# DOCUMENT SECTION
◆ ◆ ◆
Smith’s courage and perserverence in opening the twin cities’ first café is not just about its being queer.

Tucked away among nondescript houses in a residential neighbourhood in Sainikpuri, is a brightly coloured house that is People’s Choice café, the brainchild of the plucky, spirited Hephzibah Smith. It is a queer café, catering mainly to the queer community but allies are welcome.

Smith’s courage and perserverence in opening the twin cities’ first café is not just about its being queer. “I came up with this concept three years ago but the time did not seem right, there was no Supreme Court judgement on 377 and the cafes I went to collaborate on as an LGBT entrepreneur were not just uninterested, they were homophobic and nasty.”

In any case, she did not have the money. “So I went and worked at other places (as a bartender in Taj, Bangalore and The Park, Goa), saved money and then invested in this place,” she says, smiling, full of beans, despite a long-standing leg accident (she’s a badminton player) that has just being showing up again and she can’t walk at the moment. With just Rs 2 lakh, she started one of the twin cities most happening spaces for people who care.

That she chose Sainikpuri and Secunderabad for a café is nothing short of suicide to most entrepreneurs, queer or otherwise, but she’s made it work. “See, ordinary people come here. The food is cheap. Locals come, they feel safe here. You can hold your partner’s hand here as a queer person. Local folk come and work here all day on work-from-home days,” she says, beaming with happiness. It is a rented space and she’s made it the cosiest space for minorities of all kinds.

She’s just about cutting even but her focus is not on profits at the moment. “I am focusing on building the space,” she says. To her, access is important. “Look, I come from a middle class family. I believe in affordable spaces. I can’t keep my food cheap or pay low rent in Jubilee or Banjara Hills.”

The house has enough space for performances, events, book readings, poetry readings, all of which she has. She’s off to Pune in a few months for a few months to open another café. That she opened People’s Choice with a straight friend and ally — Mohammad Adam — shows her attitude to the world and the attitude in the cafe: that of inclusivity, warmth and human bonding.
◆ ◆ ◆
# TO-DO LIST
A. Reproduce the article about People's Choice café in full, word for word.
B. Return every line of the rows below that contains the string "network".
◆ ◆ ◆
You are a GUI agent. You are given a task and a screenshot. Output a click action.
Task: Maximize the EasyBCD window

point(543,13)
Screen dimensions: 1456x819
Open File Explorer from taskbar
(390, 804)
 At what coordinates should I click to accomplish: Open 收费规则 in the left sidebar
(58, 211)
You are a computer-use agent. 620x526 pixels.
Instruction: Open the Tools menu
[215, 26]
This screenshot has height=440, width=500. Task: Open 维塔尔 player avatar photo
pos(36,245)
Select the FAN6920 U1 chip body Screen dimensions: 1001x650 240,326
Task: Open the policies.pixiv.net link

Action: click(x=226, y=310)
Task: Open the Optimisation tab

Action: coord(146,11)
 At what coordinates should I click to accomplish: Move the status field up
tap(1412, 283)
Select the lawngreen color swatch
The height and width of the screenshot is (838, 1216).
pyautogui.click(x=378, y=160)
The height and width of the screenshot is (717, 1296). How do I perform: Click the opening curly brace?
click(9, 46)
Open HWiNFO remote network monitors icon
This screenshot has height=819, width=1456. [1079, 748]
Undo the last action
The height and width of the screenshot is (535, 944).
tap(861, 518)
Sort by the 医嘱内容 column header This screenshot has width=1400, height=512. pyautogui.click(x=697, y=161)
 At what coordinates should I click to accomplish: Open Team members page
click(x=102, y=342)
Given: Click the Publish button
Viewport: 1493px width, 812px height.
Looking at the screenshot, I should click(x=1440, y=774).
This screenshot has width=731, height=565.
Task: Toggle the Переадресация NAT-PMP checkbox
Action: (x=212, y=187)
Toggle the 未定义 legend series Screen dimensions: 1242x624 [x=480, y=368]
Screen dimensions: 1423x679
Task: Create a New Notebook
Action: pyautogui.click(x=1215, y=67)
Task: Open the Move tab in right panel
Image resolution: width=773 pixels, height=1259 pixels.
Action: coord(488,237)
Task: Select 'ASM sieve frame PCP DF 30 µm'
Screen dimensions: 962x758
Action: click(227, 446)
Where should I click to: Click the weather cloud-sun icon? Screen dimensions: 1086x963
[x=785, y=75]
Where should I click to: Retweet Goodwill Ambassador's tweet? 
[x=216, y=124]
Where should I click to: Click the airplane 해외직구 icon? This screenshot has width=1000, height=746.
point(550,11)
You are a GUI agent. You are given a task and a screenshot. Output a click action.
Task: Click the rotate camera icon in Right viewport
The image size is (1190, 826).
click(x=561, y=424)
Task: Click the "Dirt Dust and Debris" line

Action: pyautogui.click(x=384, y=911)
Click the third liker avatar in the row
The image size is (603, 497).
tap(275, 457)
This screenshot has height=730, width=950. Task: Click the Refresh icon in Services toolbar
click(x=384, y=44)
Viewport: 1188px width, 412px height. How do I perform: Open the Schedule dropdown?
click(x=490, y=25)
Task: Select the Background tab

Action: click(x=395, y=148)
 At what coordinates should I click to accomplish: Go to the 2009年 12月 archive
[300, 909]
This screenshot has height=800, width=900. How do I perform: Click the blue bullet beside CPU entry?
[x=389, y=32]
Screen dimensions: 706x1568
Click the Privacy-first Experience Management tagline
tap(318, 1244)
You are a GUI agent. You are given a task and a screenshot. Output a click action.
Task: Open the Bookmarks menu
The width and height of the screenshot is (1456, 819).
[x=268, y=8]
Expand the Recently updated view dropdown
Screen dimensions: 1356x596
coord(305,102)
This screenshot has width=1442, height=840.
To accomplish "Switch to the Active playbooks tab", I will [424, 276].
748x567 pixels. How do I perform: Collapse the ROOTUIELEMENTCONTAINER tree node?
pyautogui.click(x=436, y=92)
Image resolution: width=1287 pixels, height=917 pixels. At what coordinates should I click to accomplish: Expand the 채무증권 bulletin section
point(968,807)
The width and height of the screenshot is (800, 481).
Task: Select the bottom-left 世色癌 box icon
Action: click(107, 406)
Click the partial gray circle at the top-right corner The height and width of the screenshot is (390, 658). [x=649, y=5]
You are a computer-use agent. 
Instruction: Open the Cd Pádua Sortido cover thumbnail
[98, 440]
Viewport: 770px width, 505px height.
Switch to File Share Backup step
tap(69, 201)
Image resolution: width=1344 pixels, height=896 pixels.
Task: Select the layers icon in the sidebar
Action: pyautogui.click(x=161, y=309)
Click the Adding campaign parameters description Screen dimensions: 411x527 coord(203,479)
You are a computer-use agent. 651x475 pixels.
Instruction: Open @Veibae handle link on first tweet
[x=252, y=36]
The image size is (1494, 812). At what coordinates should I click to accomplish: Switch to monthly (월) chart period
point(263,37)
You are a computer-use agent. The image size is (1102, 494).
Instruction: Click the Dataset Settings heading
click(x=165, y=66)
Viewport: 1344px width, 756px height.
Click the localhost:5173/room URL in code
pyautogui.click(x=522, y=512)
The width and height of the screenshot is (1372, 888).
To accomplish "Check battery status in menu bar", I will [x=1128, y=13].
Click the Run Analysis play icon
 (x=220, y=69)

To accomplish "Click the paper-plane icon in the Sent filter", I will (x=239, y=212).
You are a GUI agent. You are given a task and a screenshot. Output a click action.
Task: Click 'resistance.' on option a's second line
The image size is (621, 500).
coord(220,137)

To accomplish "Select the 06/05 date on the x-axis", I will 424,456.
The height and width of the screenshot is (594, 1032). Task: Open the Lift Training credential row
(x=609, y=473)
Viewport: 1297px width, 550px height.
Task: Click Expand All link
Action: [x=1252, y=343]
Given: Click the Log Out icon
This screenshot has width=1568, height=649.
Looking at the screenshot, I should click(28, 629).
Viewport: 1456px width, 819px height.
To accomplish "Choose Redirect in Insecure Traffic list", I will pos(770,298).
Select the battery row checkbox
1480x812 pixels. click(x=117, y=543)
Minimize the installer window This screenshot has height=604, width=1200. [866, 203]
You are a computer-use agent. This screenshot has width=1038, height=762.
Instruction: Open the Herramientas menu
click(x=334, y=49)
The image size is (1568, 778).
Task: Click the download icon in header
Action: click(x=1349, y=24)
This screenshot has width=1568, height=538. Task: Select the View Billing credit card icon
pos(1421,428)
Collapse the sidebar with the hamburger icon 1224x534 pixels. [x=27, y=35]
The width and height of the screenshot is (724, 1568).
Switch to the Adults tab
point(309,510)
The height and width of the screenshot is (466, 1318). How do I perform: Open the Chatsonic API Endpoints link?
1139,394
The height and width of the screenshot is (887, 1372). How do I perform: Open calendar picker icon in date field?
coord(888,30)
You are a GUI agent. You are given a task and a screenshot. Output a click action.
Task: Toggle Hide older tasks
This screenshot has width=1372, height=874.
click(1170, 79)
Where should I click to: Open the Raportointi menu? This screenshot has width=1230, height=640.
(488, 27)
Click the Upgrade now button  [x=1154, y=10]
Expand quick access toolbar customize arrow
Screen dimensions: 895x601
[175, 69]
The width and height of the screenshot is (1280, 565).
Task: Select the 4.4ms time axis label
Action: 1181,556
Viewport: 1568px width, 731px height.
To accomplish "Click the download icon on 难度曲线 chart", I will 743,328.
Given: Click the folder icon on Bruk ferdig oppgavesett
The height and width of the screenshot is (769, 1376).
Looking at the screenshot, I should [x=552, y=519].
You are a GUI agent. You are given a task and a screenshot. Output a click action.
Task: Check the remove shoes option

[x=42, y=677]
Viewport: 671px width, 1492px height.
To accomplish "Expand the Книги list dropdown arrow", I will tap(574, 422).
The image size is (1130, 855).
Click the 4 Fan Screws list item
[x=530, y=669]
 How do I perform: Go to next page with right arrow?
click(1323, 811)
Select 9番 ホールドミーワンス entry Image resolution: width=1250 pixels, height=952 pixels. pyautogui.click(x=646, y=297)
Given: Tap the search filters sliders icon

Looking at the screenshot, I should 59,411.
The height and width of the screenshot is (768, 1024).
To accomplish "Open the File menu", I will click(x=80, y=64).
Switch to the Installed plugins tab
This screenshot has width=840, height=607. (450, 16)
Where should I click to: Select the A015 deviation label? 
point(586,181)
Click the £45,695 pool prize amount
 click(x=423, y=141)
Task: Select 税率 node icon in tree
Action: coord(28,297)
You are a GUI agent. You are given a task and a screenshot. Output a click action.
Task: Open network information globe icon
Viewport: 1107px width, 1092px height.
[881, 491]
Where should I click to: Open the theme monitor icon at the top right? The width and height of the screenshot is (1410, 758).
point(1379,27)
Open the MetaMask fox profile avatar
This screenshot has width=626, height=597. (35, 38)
◆ ◆ ◆
# OUTPUTS IN ORDER
A.
Smith’s courage and perserverence in opening the twin cities’ first café is not just about its being queer.

Tucked away among nondescript houses in a residential neighbourhood in Sainikpuri, is a brightly coloured house that is People’s Choice café, the brainchild of the plucky, spirited Hephzibah Smith. It is a queer café, catering mainly to the queer community but allies are welcome.

Smith’s courage and perserverence in opening the twin cities’ first café is not just about its being queer. “I came up with this concept three years ago but the time did not seem right, there was no Supreme Court judgement on 377 and the cafes I went to collaborate on as an LGBT entrepreneur were not just uninterested, they were homophobic and nasty.”

In any case, she did not have the money. “So I went and worked at other places (as a bartender in Taj, Bangalore and The Park, Goa), saved money and then invested in this place,” she says, smiling, full of beans, despite a long-standing leg accident (she’s a badminton player) that has just being showing up again and she can’t walk at the moment. With just Rs 2 lakh, she started one of the twin cities most happening spaces for people who care.

That she chose Sainikpuri and Secunderabad for a café is nothing short of suicide to most entrepreneurs, queer or otherwise, but she’s made it work. “See, ordinary people come here. The food is cheap. Locals come, they feel safe here. You can hold your partner’s hand here as a queer person. Local folk come and work here all day on work-from-home days,” she says, beaming with happiness. It is a rented space and she’s made it the cosiest space for minorities of all kinds.

She’s just about cutting even but her focus is not on profits at the moment. “I am focusing on building the space,” she says. To her, access is important. “Look, I come from a middle class family. I believe in affordable spaces. I can’t keep my food cheap or pay low rent in Jubilee or Banjara Hills.”

The house has enough space for performances, events, book readings, poetry readings, all of which she has. She’s off to Pune in a few months for a few months to open another café. That she opened People’s Choice with a straight friend and ally — Mohammad Adam — shows her attitude to the world and the attitude in the cafe: that of inclusivity, warmth and human bonding.

B.
Open HWiNFO remote network monitors icon
Task: Open network information globe icon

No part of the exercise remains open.